All three of these detection software tools will help reduce the risk of plagiarism in your work. You can rest assured that you haven’t accidentally plagiarized or if you do happen to, you can take the time to cite the work accurately.
Viper is a purpose-built plagiarism checker for students, business, and academic papers. The Viper free plagiarism tool is straightforward and only requires an email for account setup. From there, it’s a simple upload and scan process.
Within about 20 seconds of uploading, Viper will return a completed scan report, for up to a 5000-word document.

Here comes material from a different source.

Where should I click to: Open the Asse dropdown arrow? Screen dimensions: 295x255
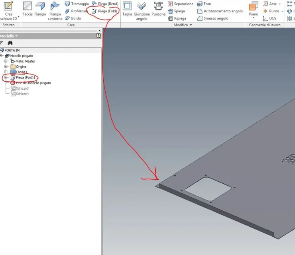(280, 4)

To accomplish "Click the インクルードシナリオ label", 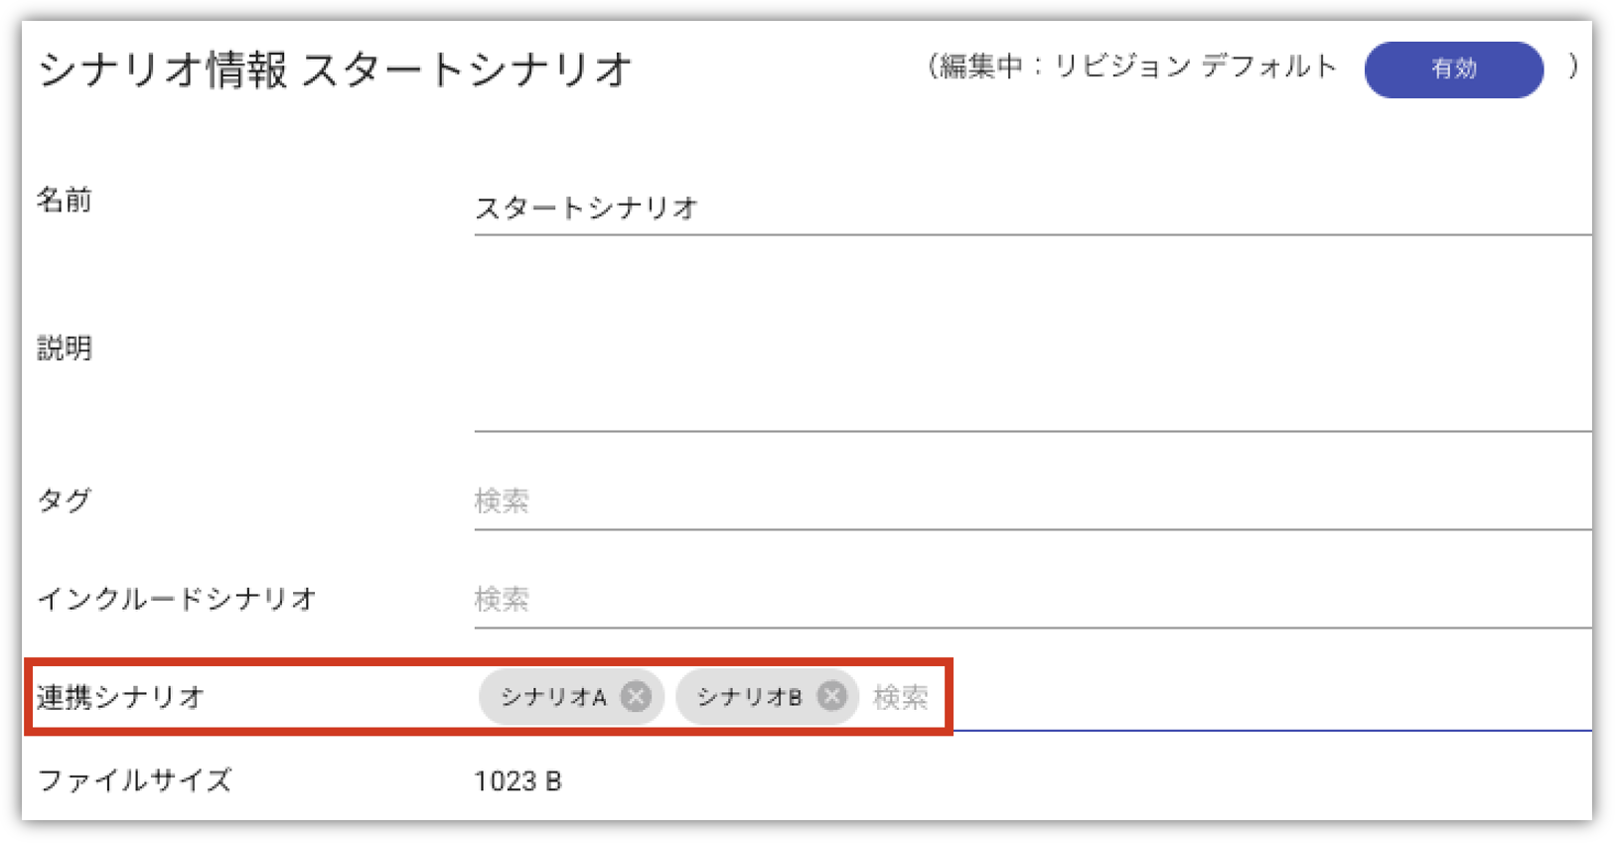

The user interface highlights text and then shows the plagiarism sources it finds in each document. On the left, Viper shows the plagiarised text highlighted in a specific color. On the right, it will show the link to the original source.
While Viper is a free plagiarism checker, it will keep asking you to upgrade. Once you click to scan your document, you’ll get an advertisement pop-up explaining the benefits of upgrading to Viper premium (i.e., buying credits).
The good news is you can still choose a free scan (after ticking the box to agree to the conditions). However, by ticking the box and accepting, you are allowing Viper to potentially republish your work at a later date. (Read more about this in our full Viper review).
If you have a smaller article or essay, then Viper might be a good first step in checking your work for plagiarism.
QueText claims to be the number one plagiarism checker in the world. It boasts an accurate plagiarism checking database that pulls from websites, books, and journals.
QueText also uses a system known as DeepSearch for all of its premium reports, which checks 35 billion websites, 20 million books, and 1 million journals.
After uploading your document, the software gets to work and, after a few minutes, will return comprehensive search results.
While there is a free version of QueText’s plagiarism detection software, it only allows 500 words to be checked at a time. It also only allows a user to run three reports in one month. For most students and writers, this is not going to be enough to check even one document.
The premium paid version of QueText has no restrictions. Users can run an unlimited number of reports at a limit of 25,000 words at a time (50 pages).
The QueText PRO membership’s plagiarism checking tools costs o$9.99 per month, which is a reasonable cost considering the breadth and depth of the database it can check.
Another advanced online plagiarism checker is available on SearchEngineReports. This tool doesn’t charge a penny from its users, and it allows everyone to check a file for plagiarism of up to 1500 words in a single go. You don’t have to become a registered user for accessing this plagiarism software.
Plagiarism is never an option if you want to be taken seriously as a student or a writer. Even though the amount of free information online makes it expedient, the consequences (and diminished sense of self-respect will eventually ruin you.
Hopefully, this guide gives you an idea of the best ways to avoid and overcome common plagiarism mistakes and tools to use to ensure you are delivering 100% original work.